**GIVEN DATA:**
** begin **
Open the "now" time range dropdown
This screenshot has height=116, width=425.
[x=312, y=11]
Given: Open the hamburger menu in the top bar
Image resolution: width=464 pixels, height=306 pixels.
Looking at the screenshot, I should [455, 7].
** end **
**YOUR INSTRUCTIONS:** Copy out the records above line for line, with no changes.

**EXERCISE ANSWER:**
Open the "now" time range dropdown
This screenshot has height=116, width=425.
[x=312, y=11]
Given: Open the hamburger menu in the top bar
Image resolution: width=464 pixels, height=306 pixels.
Looking at the screenshot, I should [455, 7].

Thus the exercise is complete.